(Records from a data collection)

'''

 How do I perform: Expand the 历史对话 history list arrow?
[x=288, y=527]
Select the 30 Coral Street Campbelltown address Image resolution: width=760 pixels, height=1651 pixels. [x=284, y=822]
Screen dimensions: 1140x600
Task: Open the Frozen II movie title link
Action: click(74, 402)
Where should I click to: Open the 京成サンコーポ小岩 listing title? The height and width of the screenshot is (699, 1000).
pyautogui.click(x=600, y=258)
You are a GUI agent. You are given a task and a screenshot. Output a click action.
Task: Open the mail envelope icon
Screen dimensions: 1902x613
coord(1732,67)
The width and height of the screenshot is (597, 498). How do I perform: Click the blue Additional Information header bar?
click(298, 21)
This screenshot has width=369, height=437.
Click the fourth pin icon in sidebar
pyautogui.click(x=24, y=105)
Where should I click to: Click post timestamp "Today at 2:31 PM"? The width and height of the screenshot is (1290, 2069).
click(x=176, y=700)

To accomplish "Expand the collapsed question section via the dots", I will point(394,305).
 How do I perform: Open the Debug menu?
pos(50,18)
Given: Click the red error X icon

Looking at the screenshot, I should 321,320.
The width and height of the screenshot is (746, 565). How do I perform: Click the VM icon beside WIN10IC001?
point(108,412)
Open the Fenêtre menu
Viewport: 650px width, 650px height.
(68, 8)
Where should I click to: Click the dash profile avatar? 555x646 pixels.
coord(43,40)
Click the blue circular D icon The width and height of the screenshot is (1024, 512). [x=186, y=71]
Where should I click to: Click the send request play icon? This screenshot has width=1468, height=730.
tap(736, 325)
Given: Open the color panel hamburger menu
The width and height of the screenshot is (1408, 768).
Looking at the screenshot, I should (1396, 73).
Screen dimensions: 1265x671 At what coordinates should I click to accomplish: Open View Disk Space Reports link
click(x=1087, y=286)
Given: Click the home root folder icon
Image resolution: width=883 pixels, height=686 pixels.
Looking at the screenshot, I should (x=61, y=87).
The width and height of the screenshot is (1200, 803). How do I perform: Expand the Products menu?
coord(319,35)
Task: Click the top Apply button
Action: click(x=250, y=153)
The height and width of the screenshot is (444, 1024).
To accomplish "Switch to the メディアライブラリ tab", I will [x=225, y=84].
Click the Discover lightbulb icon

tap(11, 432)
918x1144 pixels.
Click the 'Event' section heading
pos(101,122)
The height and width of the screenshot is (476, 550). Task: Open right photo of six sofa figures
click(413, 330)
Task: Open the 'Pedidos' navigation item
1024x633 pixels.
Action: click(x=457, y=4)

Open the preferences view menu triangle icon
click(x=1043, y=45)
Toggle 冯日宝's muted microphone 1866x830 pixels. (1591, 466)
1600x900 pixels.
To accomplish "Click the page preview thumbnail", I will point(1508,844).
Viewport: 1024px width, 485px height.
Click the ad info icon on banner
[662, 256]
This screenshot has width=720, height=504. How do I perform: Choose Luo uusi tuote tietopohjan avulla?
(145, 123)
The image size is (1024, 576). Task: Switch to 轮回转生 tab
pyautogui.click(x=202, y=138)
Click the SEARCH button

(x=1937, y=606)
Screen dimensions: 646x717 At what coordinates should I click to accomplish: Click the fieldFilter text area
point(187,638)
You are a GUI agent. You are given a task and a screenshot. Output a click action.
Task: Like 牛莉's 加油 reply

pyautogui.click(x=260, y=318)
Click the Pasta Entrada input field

'''

Exercise details: Nothing is to be left out, and every entry is to be transcribed exactly.

Completed task:
 How do I perform: Expand the 历史对话 history list arrow?
[x=288, y=527]
Select the 30 Coral Street Campbelltown address Image resolution: width=760 pixels, height=1651 pixels. [x=284, y=822]
Screen dimensions: 1140x600
Task: Open the Frozen II movie title link
Action: click(74, 402)
Where should I click to: Open the 京成サンコーポ小岩 listing title? The height and width of the screenshot is (699, 1000).
pyautogui.click(x=600, y=258)
You are a GUI agent. You are given a task and a screenshot. Output a click action.
Task: Open the mail envelope icon
Screen dimensions: 1902x613
coord(1732,67)
The width and height of the screenshot is (597, 498). How do I perform: Click the blue Additional Information header bar?
click(298, 21)
This screenshot has width=369, height=437.
Click the fourth pin icon in sidebar
pyautogui.click(x=24, y=105)
Where should I click to: Click post timestamp "Today at 2:31 PM"? The width and height of the screenshot is (1290, 2069).
click(x=176, y=700)

To accomplish "Expand the collapsed question section via the dots", I will point(394,305).
 How do I perform: Open the Debug menu?
pos(50,18)
Given: Click the red error X icon

Looking at the screenshot, I should 321,320.
The width and height of the screenshot is (746, 565). How do I perform: Click the VM icon beside WIN10IC001?
point(108,412)
Open the Fenêtre menu
Viewport: 650px width, 650px height.
(68, 8)
Where should I click to: Click the dash profile avatar? 555x646 pixels.
coord(43,40)
Click the blue circular D icon The width and height of the screenshot is (1024, 512). [x=186, y=71]
Where should I click to: Click the send request play icon? This screenshot has width=1468, height=730.
tap(736, 325)
Given: Open the color panel hamburger menu
The width and height of the screenshot is (1408, 768).
Looking at the screenshot, I should (1396, 73).
Screen dimensions: 1265x671 At what coordinates should I click to accomplish: Open View Disk Space Reports link
click(x=1087, y=286)
Given: Click the home root folder icon
Image resolution: width=883 pixels, height=686 pixels.
Looking at the screenshot, I should (x=61, y=87).
The width and height of the screenshot is (1200, 803). How do I perform: Expand the Products menu?
coord(319,35)
Task: Click the top Apply button
Action: click(x=250, y=153)
The height and width of the screenshot is (444, 1024).
To accomplish "Switch to the メディアライブラリ tab", I will [x=225, y=84].
Click the Discover lightbulb icon

tap(11, 432)
918x1144 pixels.
Click the 'Event' section heading
pos(101,122)
The height and width of the screenshot is (476, 550). Task: Open right photo of six sofa figures
click(413, 330)
Task: Open the 'Pedidos' navigation item
1024x633 pixels.
Action: click(x=457, y=4)

Open the preferences view menu triangle icon
click(x=1043, y=45)
Toggle 冯日宝's muted microphone 1866x830 pixels. (1591, 466)
1600x900 pixels.
To accomplish "Click the page preview thumbnail", I will point(1508,844).
Viewport: 1024px width, 485px height.
Click the ad info icon on banner
[662, 256]
This screenshot has width=720, height=504. How do I perform: Choose Luo uusi tuote tietopohjan avulla?
(145, 123)
The image size is (1024, 576). Task: Switch to 轮回转生 tab
pyautogui.click(x=202, y=138)
Click the SEARCH button

(x=1937, y=606)
Screen dimensions: 646x717 At what coordinates should I click to accomplish: Click the fieldFilter text area
point(187,638)
You are a GUI agent. You are given a task and a screenshot. Output a click action.
Task: Like 牛莉's 加油 reply

pyautogui.click(x=260, y=318)
Click the Pasta Entrada input field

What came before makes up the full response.